DBSCAN(eps=0.2, metric='manhattan', min_samples=100)

9. Find out how many clusters DBSCAN created. 

In [None]:
np.unique(db.labels_)

array([-1,  0,  1,  2])

10. Add a new column `"cluster"` to `data_sample` where each observations are going to be the label of the corresponding cluster.

In [None]:
data_sample["cluster"] = db.labels_
data_sample.head()

Unnamed: 0,lat,lng,title,cluster
76432,40.024967,-75.282905,EMS: CHOKING,-1
213846,40.24132,-75.242828,Fire: BUILDING FIRE,-1
601910,40.119876,-75.391906,Traffic: VEHICLE ACCIDENT -,0
611362,40.199028,-75.476592,EMS: ALTERED MENTAL STATUS,-1
266197,40.096753,-75.365676,Fire: FIRE ALARM,-1


11. Visualize all the clusters on a map except all the ones that DBSCAN considered as outliers.

In [None]:
fig = px.scatter_mapbox(
        data_sample[data_sample.cluster != -1], 
        lat="lat", 
        lon="lng",
        color="cluster",
        mapbox_style="carto-positron"
)

fig.show()

12. Visualize all data points on a map except outliers using plotly. You should have different colors per `title`. 

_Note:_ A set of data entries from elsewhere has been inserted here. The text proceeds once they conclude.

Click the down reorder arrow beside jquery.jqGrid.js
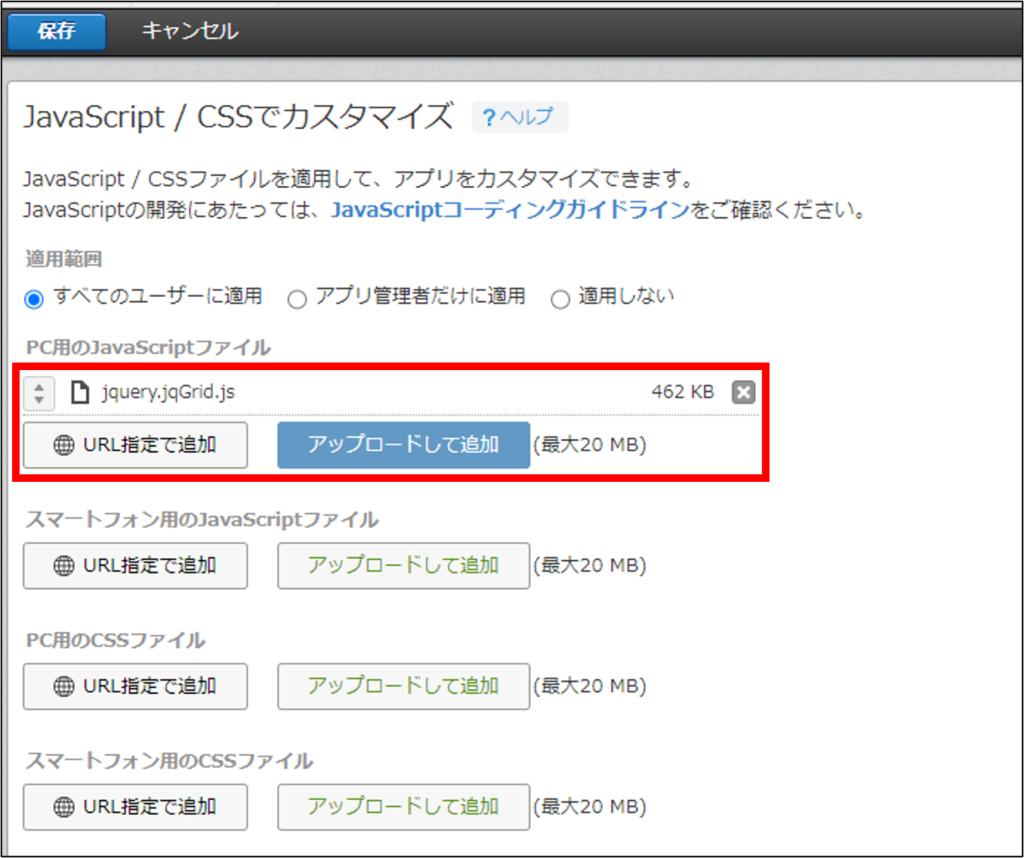This screenshot has width=1024, height=858. click(x=38, y=399)
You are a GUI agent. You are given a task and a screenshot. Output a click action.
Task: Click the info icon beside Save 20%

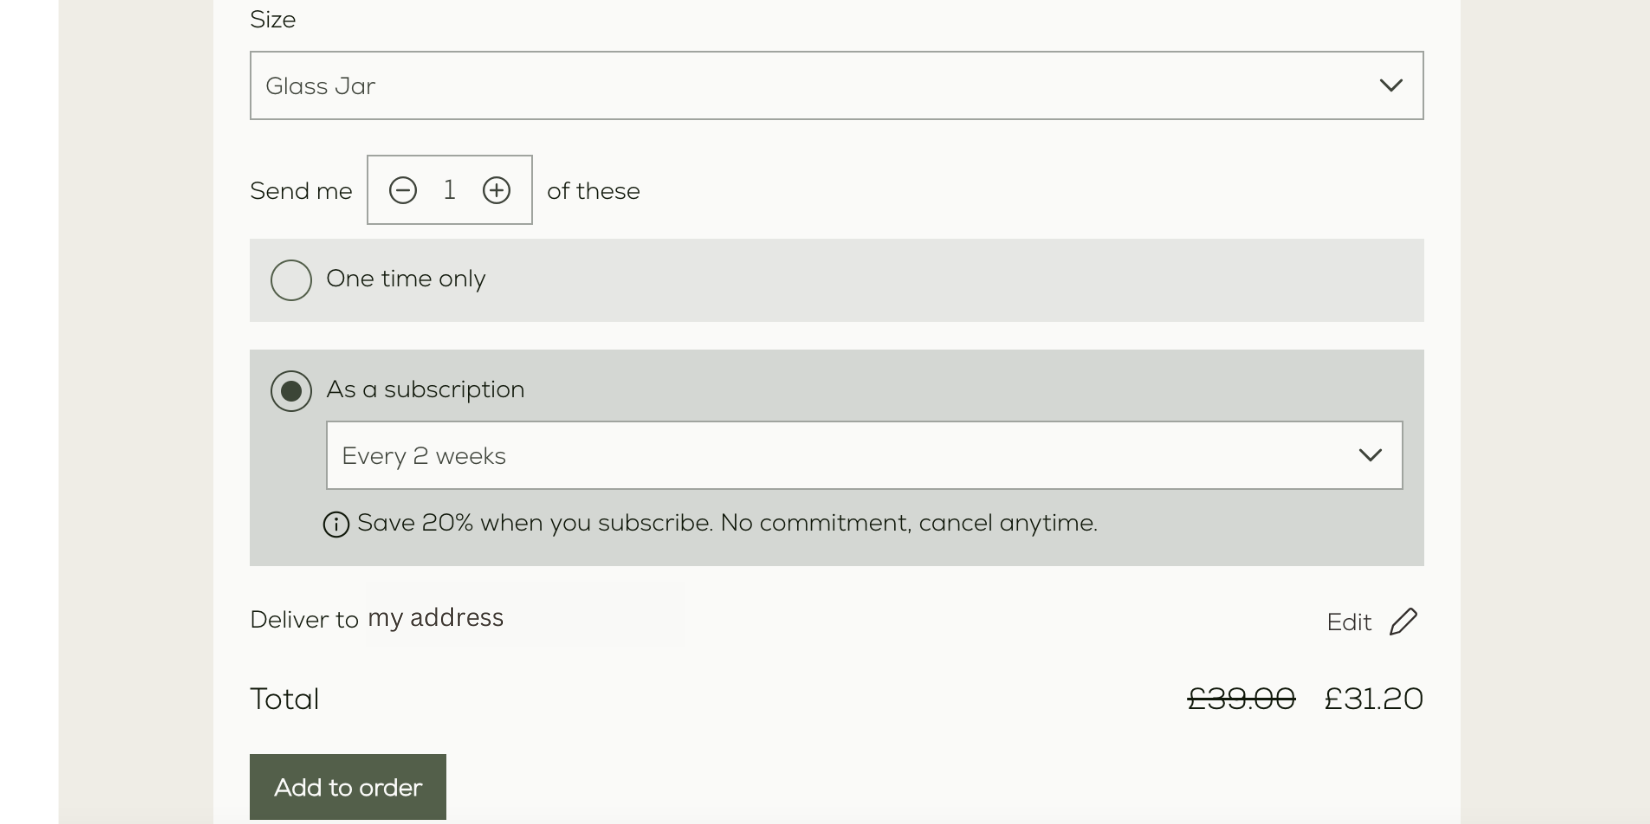click(336, 524)
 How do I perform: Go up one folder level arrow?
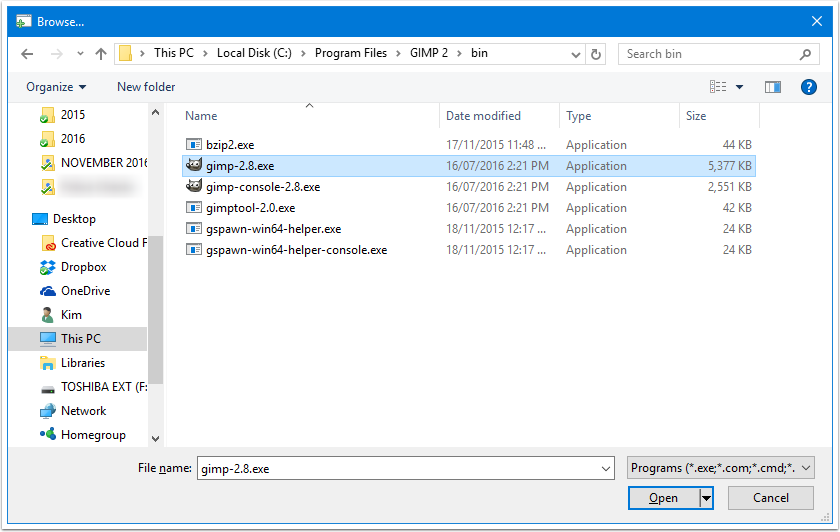(101, 54)
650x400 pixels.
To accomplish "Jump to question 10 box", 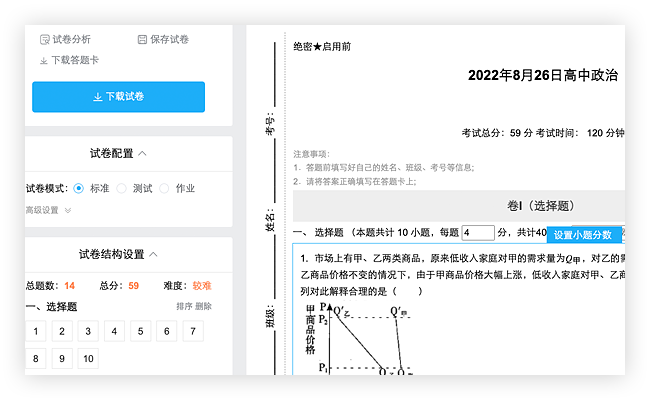I will (88, 358).
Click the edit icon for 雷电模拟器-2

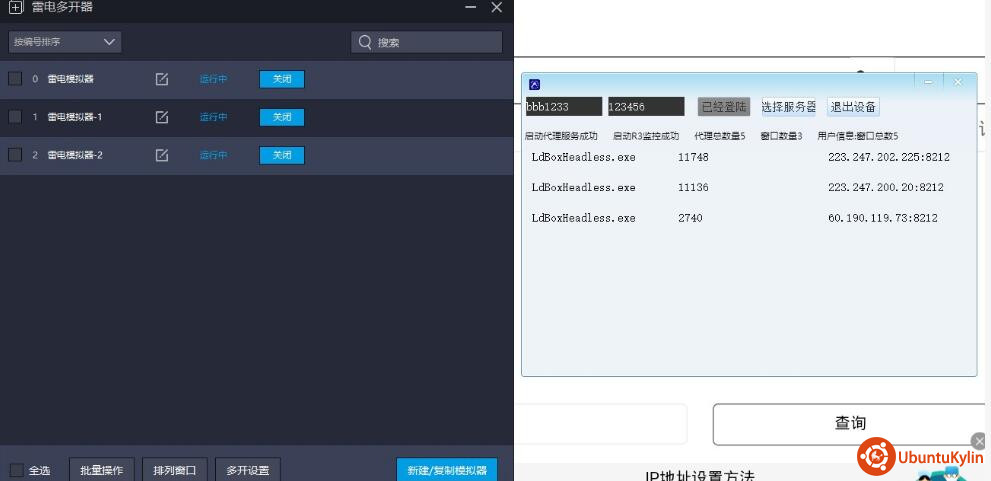pyautogui.click(x=162, y=155)
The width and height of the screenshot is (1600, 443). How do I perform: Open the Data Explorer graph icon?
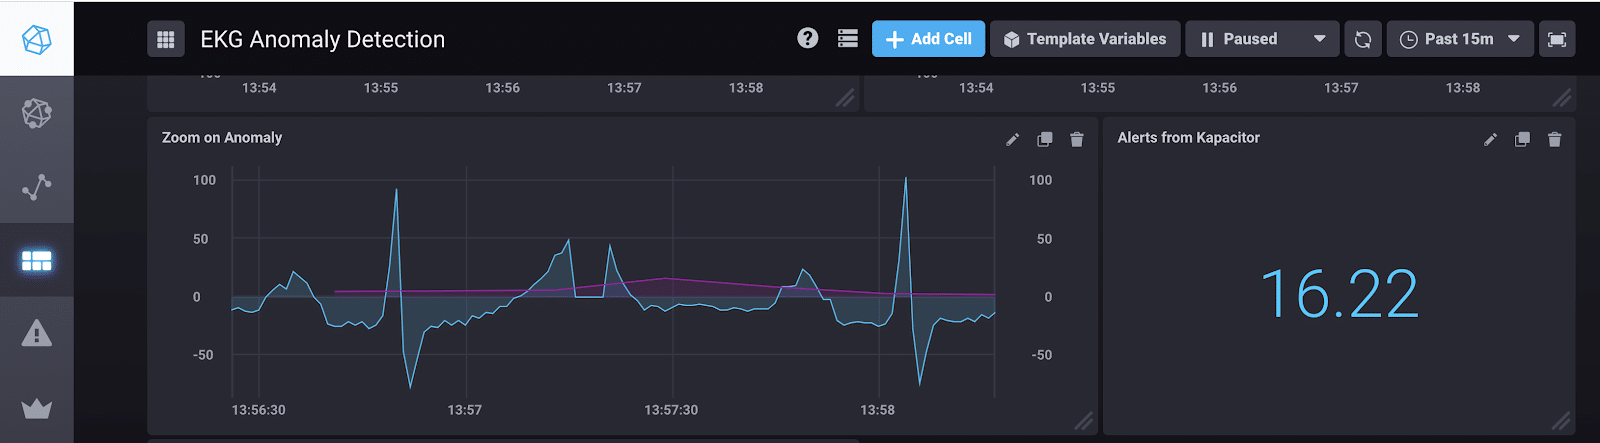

13. What would then be your recommandations for this US county politicians? 

In [None]:
px.scatter_mapbox(
    data_sample.loc[data_sample.cluster != -1, :],
    lat="lat",
    lon="lng",
    color="title",
    mapbox_style="carto-positron"
)

**The map shows the main topics to focus on and the main areas where this events occur. Therefore these are the areas that politics should focus on.**